The issue of social responsibility is not the first in which corporations have recognised the advantage of broad enforceable standards. A similar dynamic emerged after the US government's adoption in 1977 of the Foreign Corrupt Practices Act, which made it illegal for companies operating in the US to bribe foreign officials. That law seemingly left US companies at a competitive disadvantage because their foreign competitors remained free to continue securing business through bribery.
After years of complaints, the Organisation for Economic Co-operation and Development in 1997 adopted a treaty requiring all its member states to criminalise such bribery. According to the OECD, its 30 members account for some 70 per cent of world exports and 90 per cent of foreign direct investment. China remains outside the treaty, but as its companies increasingly operate overseas its exclusion will become legally less tenable.
The OECD has already begun a similar process in the area of corporate social responsibility, but its guidelines for multinational enterprises are, so far, only voluntary.
Using the anti-bribery effort as a model, the OECD should adopt a treaty requiring member states to enact laws similar to its guidelines that would be enforceable under national criminal or civil codes, carrying penalties such as fines or in extreme cases, imprisonment. Like anti-bribery laws, this national legislation would bind any company operating in that nation's jurisdiction.
In addition, the United Nations, which has already drafted non-binding norms on corporate conduct, might provide a forum to negotiate a universally applicable treaty.
What would enforceable standards look like? One must await treaty negotiations to answer that question with certainty. In all likelihood, the purpose of enforceable standards would not be to preclude doing business in certain countries but to prescribe the minimum standards by which corporations should conduct themselves in all countries. In that sense, the standards would reflect recognition that while international commerce may help alleviate poverty in developing countries, it does so more effectively if grounded in positive corporate conduct.
In the human rights realm, for instance, enforceable standards would certainly include the widely recognised core worker rights: the right to organise and bargain collectively, and freedom from forced labour, child labour and workplace discrimination. Companies would have to ensure respect for these rights in their own operations and those of their suppliers. In some cases, such as China's refusal to permit independent trades unions, pragmatism may require interim best-practice standards, but those requirements should be upgraded to international standards as quickly as possible.
Certain industries would require special rules. For example, extractive industries, because they often contribute revenue well beyond ordinary taxation, should face special rules on fiscal transparency to maximise opportunities for public accountability.
Manufacturing companies might be obliged to avoid sales to a government once they learn it is using their product for human rights abuse.

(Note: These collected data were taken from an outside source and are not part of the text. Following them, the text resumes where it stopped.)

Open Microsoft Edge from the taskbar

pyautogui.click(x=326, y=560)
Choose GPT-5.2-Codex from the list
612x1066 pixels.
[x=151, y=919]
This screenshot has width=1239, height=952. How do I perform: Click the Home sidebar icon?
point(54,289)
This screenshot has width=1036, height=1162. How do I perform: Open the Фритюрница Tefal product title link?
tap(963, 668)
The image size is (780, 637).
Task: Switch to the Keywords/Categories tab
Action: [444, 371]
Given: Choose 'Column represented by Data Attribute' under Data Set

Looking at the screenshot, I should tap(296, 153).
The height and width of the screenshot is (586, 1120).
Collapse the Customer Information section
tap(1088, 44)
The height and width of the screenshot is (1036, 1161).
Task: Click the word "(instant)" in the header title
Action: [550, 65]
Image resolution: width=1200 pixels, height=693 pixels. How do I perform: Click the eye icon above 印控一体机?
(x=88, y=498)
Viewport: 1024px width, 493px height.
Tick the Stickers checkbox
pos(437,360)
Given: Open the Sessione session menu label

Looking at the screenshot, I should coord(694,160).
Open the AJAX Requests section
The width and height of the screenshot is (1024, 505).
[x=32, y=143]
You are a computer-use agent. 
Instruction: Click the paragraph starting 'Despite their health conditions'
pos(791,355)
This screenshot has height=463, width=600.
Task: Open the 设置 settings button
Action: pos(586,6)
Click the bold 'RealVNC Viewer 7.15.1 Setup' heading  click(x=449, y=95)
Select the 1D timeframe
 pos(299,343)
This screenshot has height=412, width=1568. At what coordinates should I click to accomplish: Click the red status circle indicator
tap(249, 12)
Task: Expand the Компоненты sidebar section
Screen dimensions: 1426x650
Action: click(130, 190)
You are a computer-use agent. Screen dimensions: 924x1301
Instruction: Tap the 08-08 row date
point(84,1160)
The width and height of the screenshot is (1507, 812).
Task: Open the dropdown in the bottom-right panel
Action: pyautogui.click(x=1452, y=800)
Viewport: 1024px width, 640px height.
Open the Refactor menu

Companies operating in conflict zones should be required to take reasonable steps to avoid complicity in arbitrary violence. Enforceable standards are unlikely to require a global minimum wage - a move some developing countries would decry as protectionism. Wage competition would remain appropriate as long as it is within the context of full respect for workers' rights to organise and bargain collectively. But governments and businesses would be prohibited from competing by undercutting workers' basic rights as a route to lower wages.
Few if any of the standards likely to appear in a treaty on corporate social responsibility would be difficult for most multinational companies to embrace. The only thing these companies have to fear is an end to unfair competition from less savoury competitors. It is time, therefore, for them to begin publicly advocating enforcement.